Christmas is but a distant memory, the cupboards once overflowing with tubs of Quality Street and boxes of biscuits now sit hollow, with a sheet of dust forming on their shelves. But hey, we’re in a new decade. 2020. TWENTY-TWENTY! It may sound cool but, even so, a new decade doesn’t change the fact that January is quite frankly a drag. Colds and other viruses fly around, mere pennies sit in our bank accounts, rain falls relentlessly at times, dark mornings greet us and dark evenings draw in too early.
Right enough of that, let’s talk about something we all love and appreciate…food! Science tells us that we can eat to beat the January blues by opting for mood-boosting foods. Here’s some ideas to add to your shopping list this month.
It’s thought that low levels of omega-3 can contribute to low moods, so be sure to add some fatty acids to your diet to boost your mood. The good news for those taking part in Veganuary is that it’s not just oily fish (i.e. salmon, sardines, mackerel and tuna) that’ll give you that extra omega-3. Reach for walnuts, flaxseeds, pumpkin seeds, soya, rapeseed and flaxseed oil, as well as dark, green leafy vegetables such as spinach and kale.

Extracted records ->
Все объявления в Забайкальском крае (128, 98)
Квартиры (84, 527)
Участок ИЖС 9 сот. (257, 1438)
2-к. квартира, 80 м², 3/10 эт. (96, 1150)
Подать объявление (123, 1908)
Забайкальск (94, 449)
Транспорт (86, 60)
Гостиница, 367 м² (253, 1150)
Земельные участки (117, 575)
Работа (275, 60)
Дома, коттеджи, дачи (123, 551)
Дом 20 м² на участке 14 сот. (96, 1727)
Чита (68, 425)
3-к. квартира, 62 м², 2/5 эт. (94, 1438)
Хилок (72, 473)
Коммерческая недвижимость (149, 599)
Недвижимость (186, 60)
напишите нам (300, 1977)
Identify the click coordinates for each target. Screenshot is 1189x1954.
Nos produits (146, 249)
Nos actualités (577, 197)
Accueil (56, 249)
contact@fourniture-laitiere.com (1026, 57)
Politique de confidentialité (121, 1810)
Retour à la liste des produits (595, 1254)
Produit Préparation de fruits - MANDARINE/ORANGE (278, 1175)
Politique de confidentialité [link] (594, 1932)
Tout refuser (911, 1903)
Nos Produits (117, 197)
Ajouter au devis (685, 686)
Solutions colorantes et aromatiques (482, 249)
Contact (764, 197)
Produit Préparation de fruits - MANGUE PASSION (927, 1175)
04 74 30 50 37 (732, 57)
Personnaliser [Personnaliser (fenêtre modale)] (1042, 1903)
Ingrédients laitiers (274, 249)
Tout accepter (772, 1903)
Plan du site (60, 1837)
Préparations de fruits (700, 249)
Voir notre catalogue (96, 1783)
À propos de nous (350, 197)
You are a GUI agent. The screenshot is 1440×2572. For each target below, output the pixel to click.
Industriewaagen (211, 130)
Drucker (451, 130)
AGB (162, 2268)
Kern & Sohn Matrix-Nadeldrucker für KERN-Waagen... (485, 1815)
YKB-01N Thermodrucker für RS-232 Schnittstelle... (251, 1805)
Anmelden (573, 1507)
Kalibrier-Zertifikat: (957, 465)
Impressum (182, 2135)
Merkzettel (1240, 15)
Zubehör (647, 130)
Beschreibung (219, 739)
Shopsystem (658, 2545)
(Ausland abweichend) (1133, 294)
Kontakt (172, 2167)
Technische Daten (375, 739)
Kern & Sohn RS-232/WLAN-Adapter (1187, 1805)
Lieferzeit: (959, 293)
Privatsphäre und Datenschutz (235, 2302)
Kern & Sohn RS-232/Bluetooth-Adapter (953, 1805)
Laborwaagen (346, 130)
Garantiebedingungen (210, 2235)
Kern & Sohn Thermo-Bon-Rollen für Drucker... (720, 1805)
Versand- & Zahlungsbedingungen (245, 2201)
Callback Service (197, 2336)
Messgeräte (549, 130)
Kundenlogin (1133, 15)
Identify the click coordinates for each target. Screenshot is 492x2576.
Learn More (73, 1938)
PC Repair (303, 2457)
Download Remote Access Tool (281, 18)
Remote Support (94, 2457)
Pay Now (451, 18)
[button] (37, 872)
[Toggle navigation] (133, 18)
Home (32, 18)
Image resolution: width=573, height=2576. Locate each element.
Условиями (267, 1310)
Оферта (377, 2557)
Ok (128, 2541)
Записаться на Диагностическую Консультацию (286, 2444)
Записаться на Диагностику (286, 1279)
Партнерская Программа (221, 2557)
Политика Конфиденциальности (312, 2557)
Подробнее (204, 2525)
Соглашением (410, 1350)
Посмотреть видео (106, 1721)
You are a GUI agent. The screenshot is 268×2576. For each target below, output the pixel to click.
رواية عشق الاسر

Action item ->
Please quote the article on mood-boosting January foods word for word, from "Right enough of" to "list this month.".

Written reply ->
Right enough of that, let’s talk about something we all love and appreciate…food! Science tells us that we can eat to beat the January blues by opting for mood-boosting foods. Here’s some ideas to add to your shopping list this month.